__ U.S. __ (2015), 14-15, Armstrong v. Exceptional Child Ctr., Inc.
|Citation:||__ U.S. __, 135 S.Ct. 1378, 191 L.Ed.2d 471, 83 U.S.L.W. 4231, 25 Fla.L.Weekly Fed. S 184|
|Opinion Judge:||JUSTICE SCALIA|
|Party Name:||RICHARD ARMSTRONG, ET AL., PETITIONERS v. EXCEPTIONAL CHILD CENTER, INC., ET AL|
|Attorney:||Carl J. Withroe argued the cause for petitioner. Edwin S. Kneedler argued the cause for the United States, as amicus curiae, by special leave of court. James M. Piotrowski argued the cause for respondent.|
|Judge Panel:||SCALIA, J., delivered the opinion of the Court with respect to Parts I, II, and III, in which ROBERTS, C. J., and THOMAS, BREYER, and ALITO, JJ., joined, and an opinion with respect to Part IV, in which ROBERTS, C. J., and THOMAS and ALITO, JJ., joined. BREYER, J., filed an opinion concurring in ...|
|Case Date:||March 31, 2015|
|Court:||United States Supreme Court|
Providers of “habilitation services” under Idaho’s Medicaid plan are reimbursed by the state Department of Health and Welfare. Section 30(A) of the Medicaid Act requires Idaho’s plan to “assure that payments are consistent with efficiency, economy, and quality of care” while “safeguard[ing] against unnecessary utilization of . . . care and services,” 42 U.S.C. 1396a(a)(30)(A). Providers of... (see full summary)
Argued January 20, 2015
ON WRIT OF CERTIORARI TO THE UNITED STATES COURT OF APPEALS FOR THE NINTH CIRCUIT
[135 S.Ct. 1380] [191 L.Ed.2d 474] Providers of " habilitation services" under Idaho's Medicaid plan are reimbursed by the State's Department of Health and Welfare. Section 30(A) of the Medicaid Act requires Idaho's plan to " assure that payments are consistent with efficiency, economy, and quality of care" while " safeguard[ing] against unnecessary utilization of . . . care and services." 42 U.S.C. § 1396a(a)(30)(A). Respondents, providers of habilitation services, sued petitioners, Idaho Health and Welfare Department officials, claiming that Idaho reimbursed them at rates lower than § 30(A) permits, and seeking to enjoin petitioners to increase these rates. The District Court entered [191 L.Ed.2d 475] summary judgment for the providers. The Ninth Circuit affirmed, concluding that the Supremacy Clause gave the providers an implied right of action, and that they could sue under this implied right of action to seek an injunction [135 S.Ct. 1381] requiring Idaho to comply with § 30(A).
Held : The judgment is reversed.
567 F.App'x 496, reversed.
JUSTICE SCALIA delivered the opinion of the Court, except as to Part IV, concluding that the Supremacy Clause does not confer a private right of action, and that Medicaid providers cannot sue for an injunction requiring compliance with § 30(A). Pp. 3-10.

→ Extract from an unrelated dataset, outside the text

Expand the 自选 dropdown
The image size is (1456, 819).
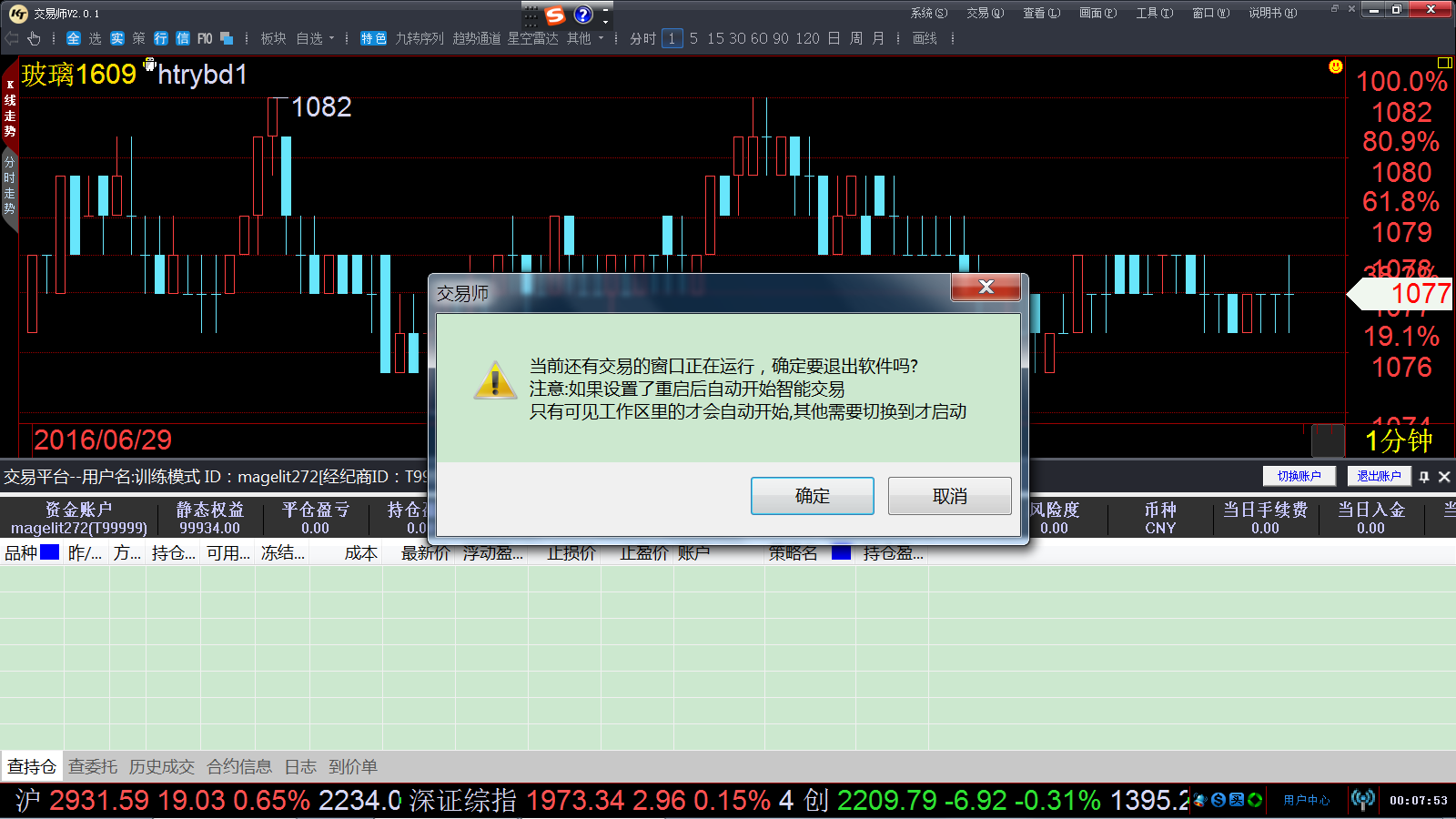pyautogui.click(x=316, y=38)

(a) The Supremacy Clause instructs courts to give federal law priority when state and federal law clash. Gibbons v. Ogden, 22 U.S. 1, 9 Wheat. 1, 210, 6 L.Ed. 23. But it is not the " 'source of any federal rights,'" Golden State Transit Corp. v. Los Angeles, 493 U.S. 103, 107, 110 S.Ct. 444, 107 L.Ed.2d 420, and certainly does not create a cause of action. Nothing in the Clause's text suggests otherwise, and nothing suggests it was ever understood as conferring a private right of action. Article I vests Congress with broad discretion over the manner of implementing its enumerated powers. Art I, § 8; McCulloch v. Maryland, 17 U.S. 316, 4 Wheat. 316, 421, 4 L.Ed. 579. It is unlikely that the Constitution gave Congress broad discretion with regard to the enactment of laws, while simultaneously limiting Congress's power over the manner of their implementation, making it impossible to leave the enforcement of federal law to federal actors. Pp. 3-5.

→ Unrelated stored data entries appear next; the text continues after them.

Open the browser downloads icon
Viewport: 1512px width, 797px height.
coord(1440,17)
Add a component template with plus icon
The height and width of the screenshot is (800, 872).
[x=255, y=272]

(b) Reading the Supremacy Clause not to confer a private right of action is consistent with this Court's preemption jurisprudence. The ability to sue to enjoin unconstitutional actions by state and federal officers is the creation of courts of equity, and reflects a long history of judicial review of illegal executive action, tracing back to England. This Court has never held nor suggested that this judge-made remedy, in its application to state officers, rests upon an implied right of action contained in the Supremacy Clause. Pp. 5-6.

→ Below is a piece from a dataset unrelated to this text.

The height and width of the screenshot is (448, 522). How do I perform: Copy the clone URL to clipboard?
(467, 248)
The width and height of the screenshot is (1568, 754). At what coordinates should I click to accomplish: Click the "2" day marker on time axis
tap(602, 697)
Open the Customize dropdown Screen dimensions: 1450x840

(c) Respondents' suit cannot proceed in equity. The power of federal courts of equity to enjoin unlawful executive action is subject to express and implied statutory limitations. See, e.g., Seminole Tribe of Fla. v. Florida, 517 U.S. 44, 74, 116 S.Ct. 1114, 134 L.Ed.2d 252. Here, the express provision of a single remedy for a State's failure to comply with Medicaid's requirements--the withholding of Medicaid funds by the Secretary of Health and Human Services, 42 U.S.C. § 1396c--and the sheer complexity associated with enforcing § 30(A) combine to establish Congress's " intent to foreclose" equitable relief, Verizon Md. Inc. v. Public Serv. Comm'n of Md., 535 U.S. 635, 647, 122 S.Ct. 1753, 152 L.Ed.2d 871. Pp. 6-10.
[135 S.Ct. 1382]
We consider whether Medicaid providers can sue to enforce § (30)(A) of the Medicaid Act. 81 Stat. 911 (codified as amended at 42 U.S.C. § 1396a(a)(30)(A)).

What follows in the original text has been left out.